(Work item):
Keep the pictures out. Restate the entries below word for word.

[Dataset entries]
------------------------------------------------------------------------

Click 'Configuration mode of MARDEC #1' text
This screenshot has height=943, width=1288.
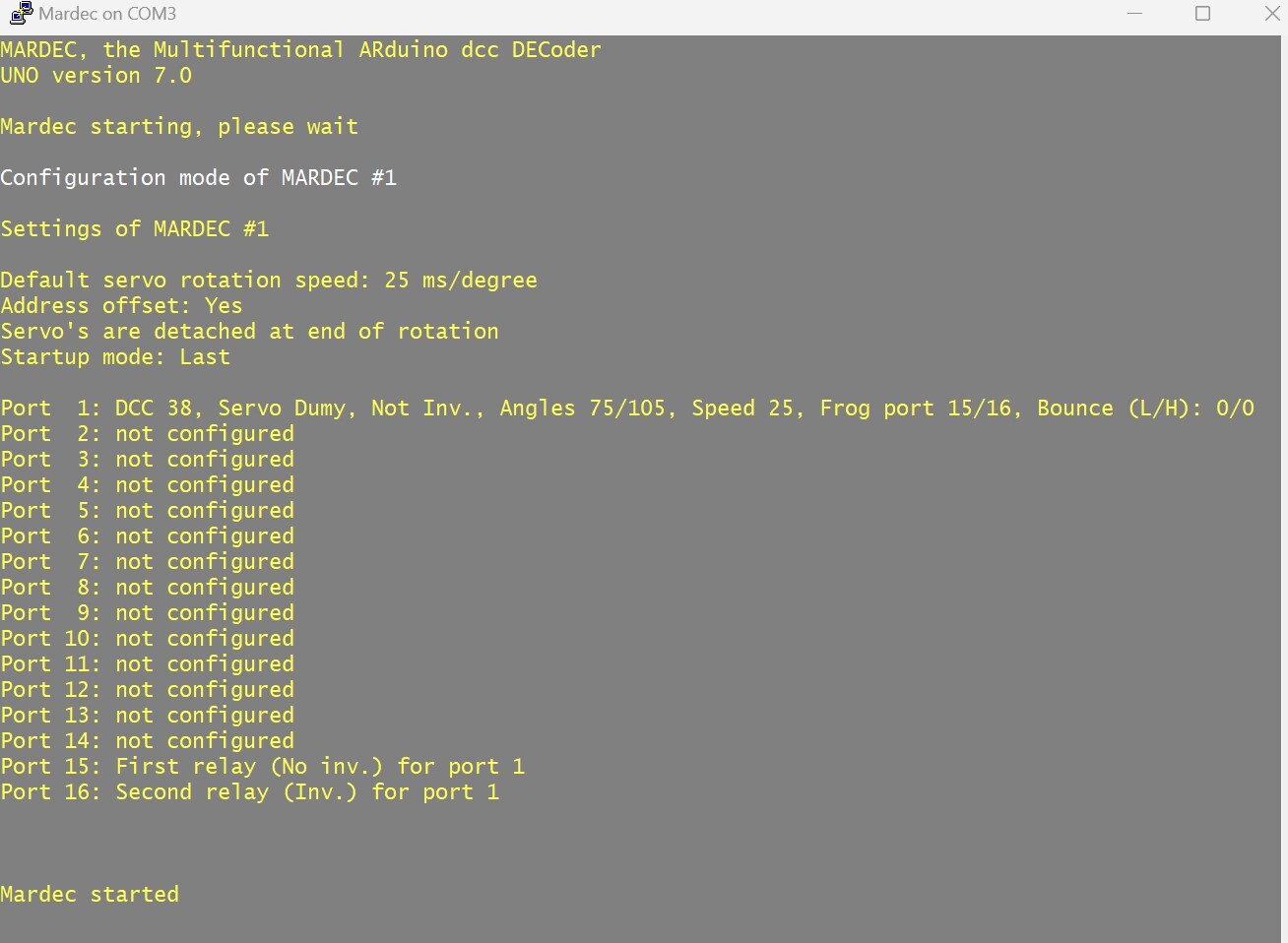198,178
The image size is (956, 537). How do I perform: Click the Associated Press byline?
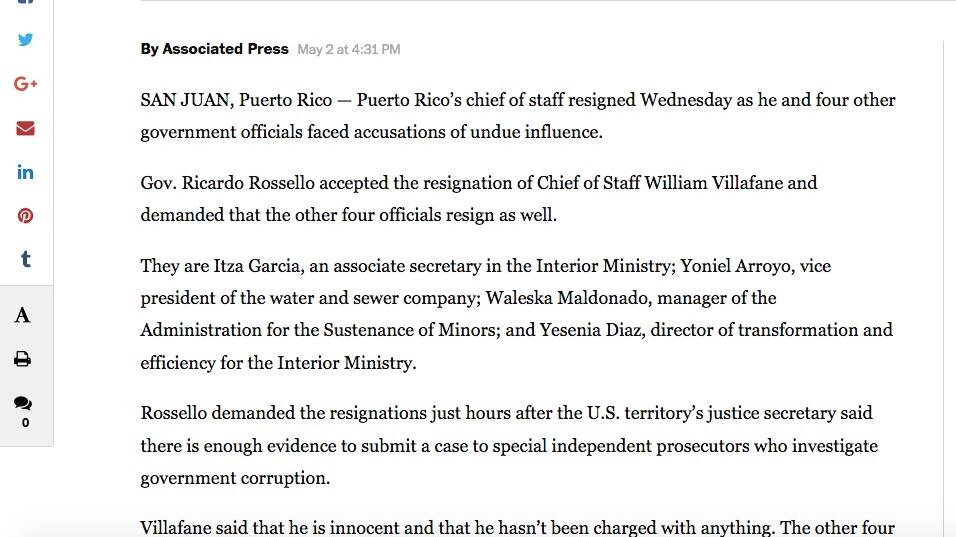[225, 49]
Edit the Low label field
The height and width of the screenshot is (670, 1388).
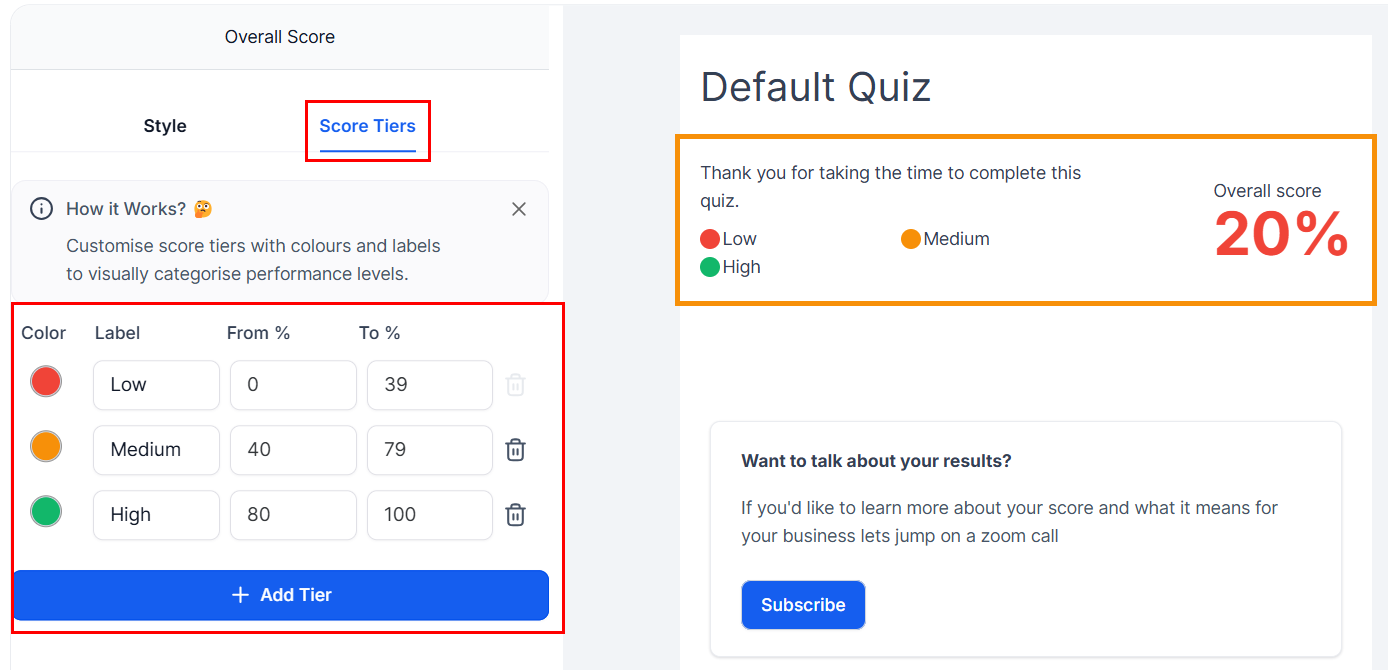pyautogui.click(x=156, y=385)
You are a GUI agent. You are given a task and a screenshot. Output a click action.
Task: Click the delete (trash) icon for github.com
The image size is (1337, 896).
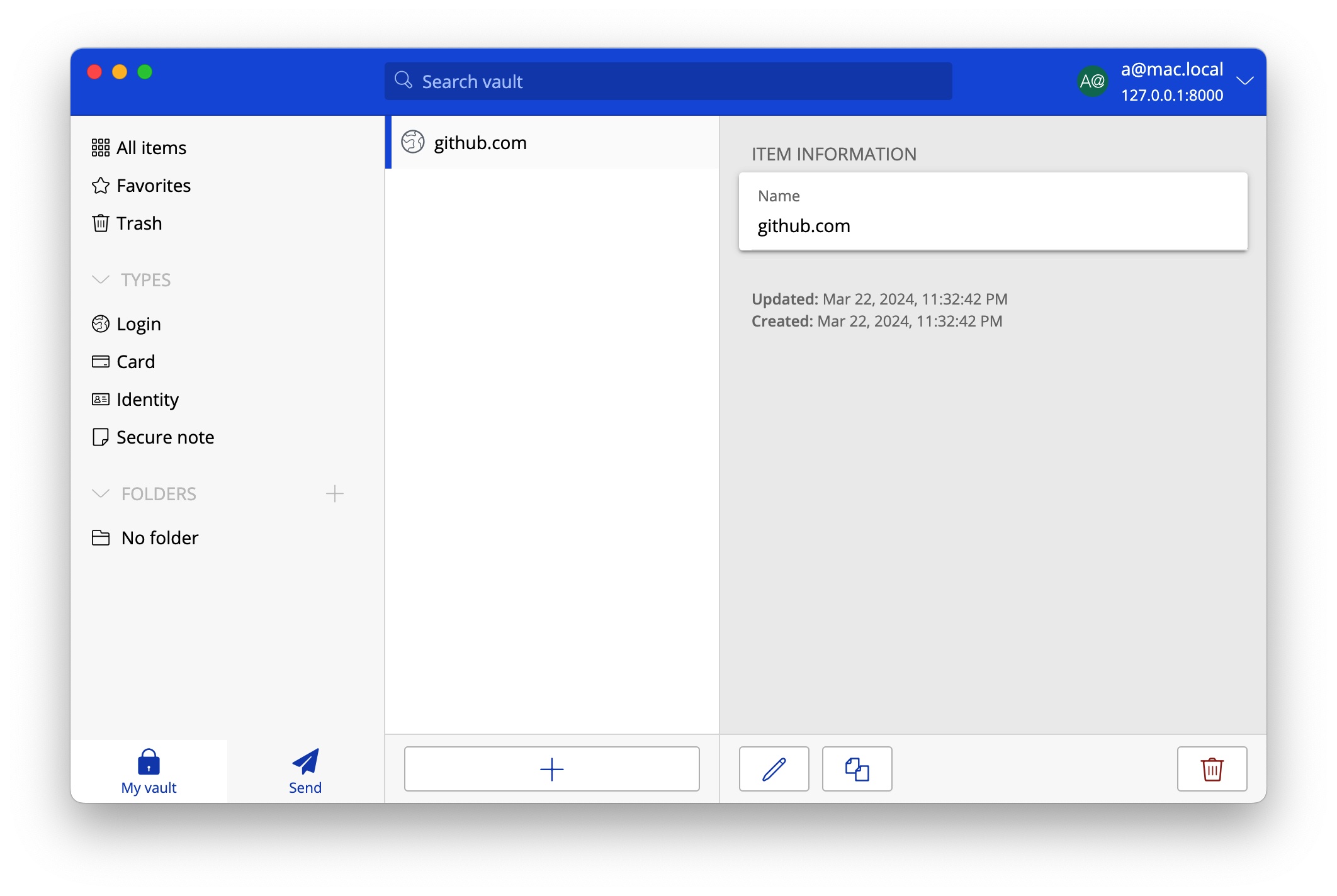(1212, 769)
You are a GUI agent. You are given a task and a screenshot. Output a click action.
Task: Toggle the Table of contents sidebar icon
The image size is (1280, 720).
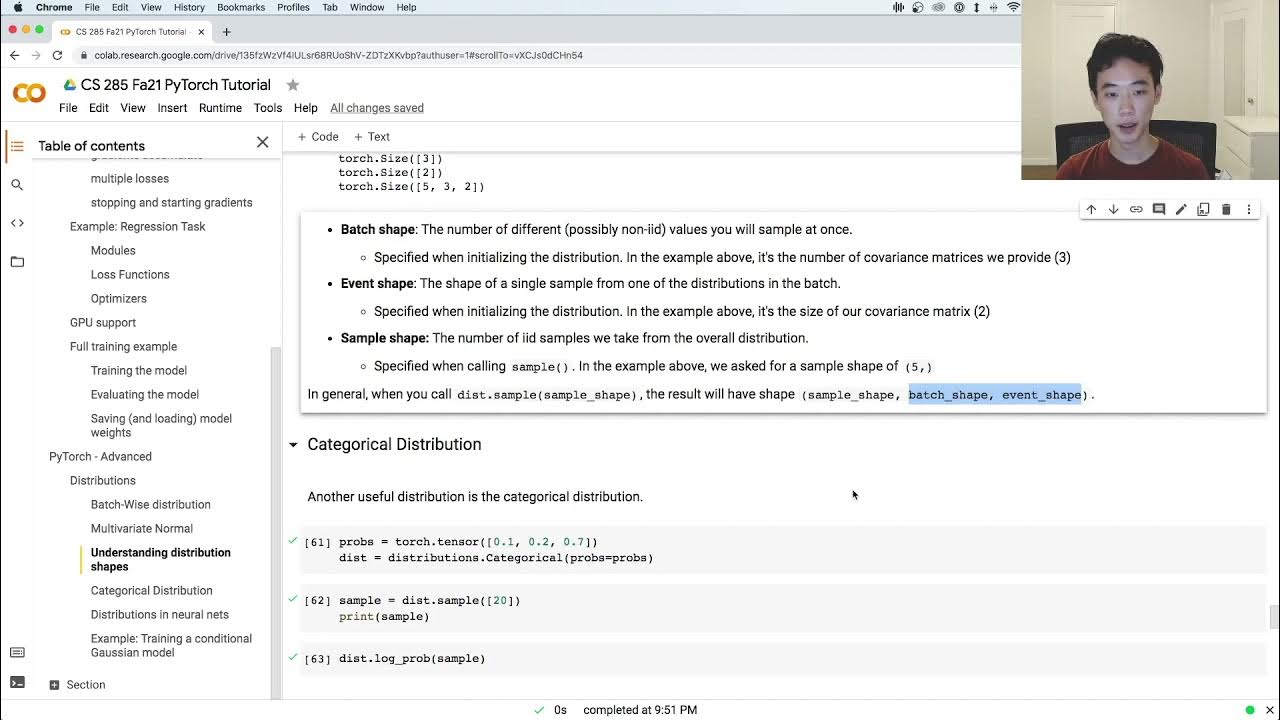17,146
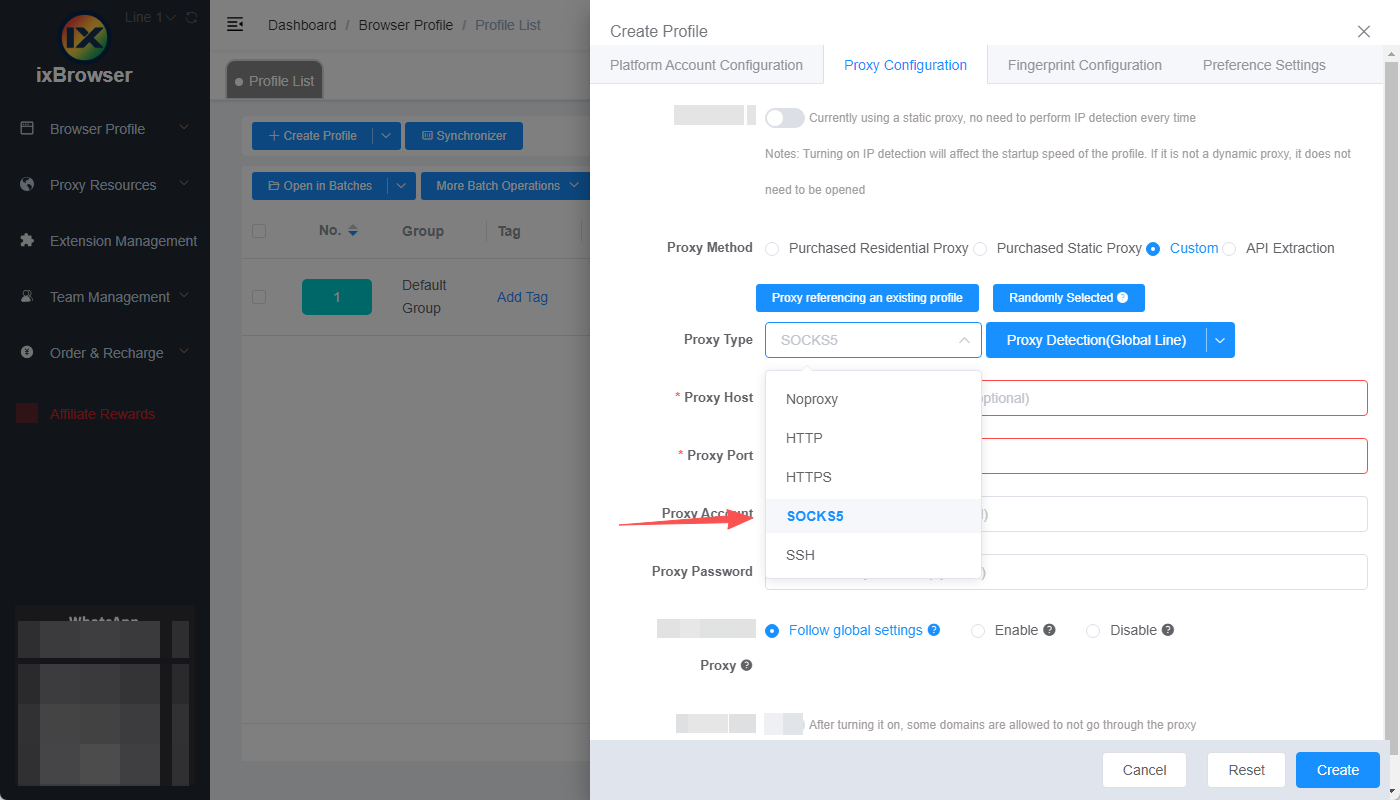Click the help icon next to Randomly Selected
Viewport: 1400px width, 800px height.
1122,298
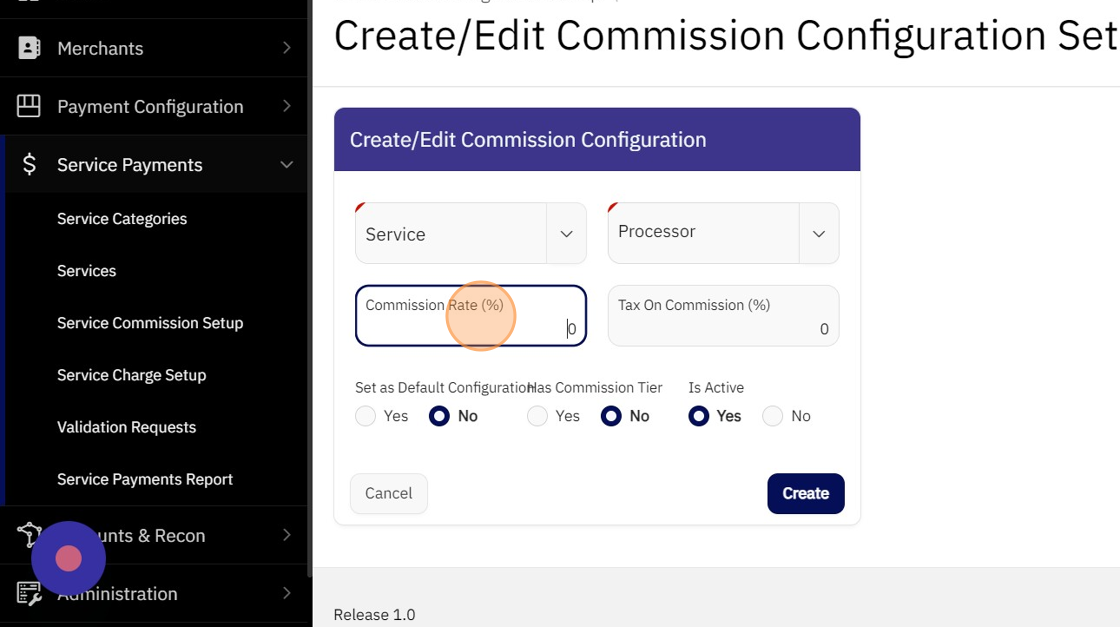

------------------------------------------------------------------------

(Exercise result):
Click 'Configuration mode of MARDEC #1' text
This screenshot has height=943, width=1288.
198,178
The image size is (956, 537). How do I perform: Click the Associated Press byline?
[225, 49]
Edit the Low label field
The height and width of the screenshot is (670, 1388).
pyautogui.click(x=156, y=385)
You are a GUI agent. You are given a task and a screenshot. Output a click action.
Task: Click the delete (trash) icon for github.com
The image size is (1337, 896).
(1212, 769)
You are a GUI agent. You are given a task and a screenshot. Output a click action.
Task: Toggle the Table of contents sidebar icon
The image size is (1280, 720).
17,146
Click the help icon next to Randomly Selected
Viewport: 1400px width, 800px height.
1122,298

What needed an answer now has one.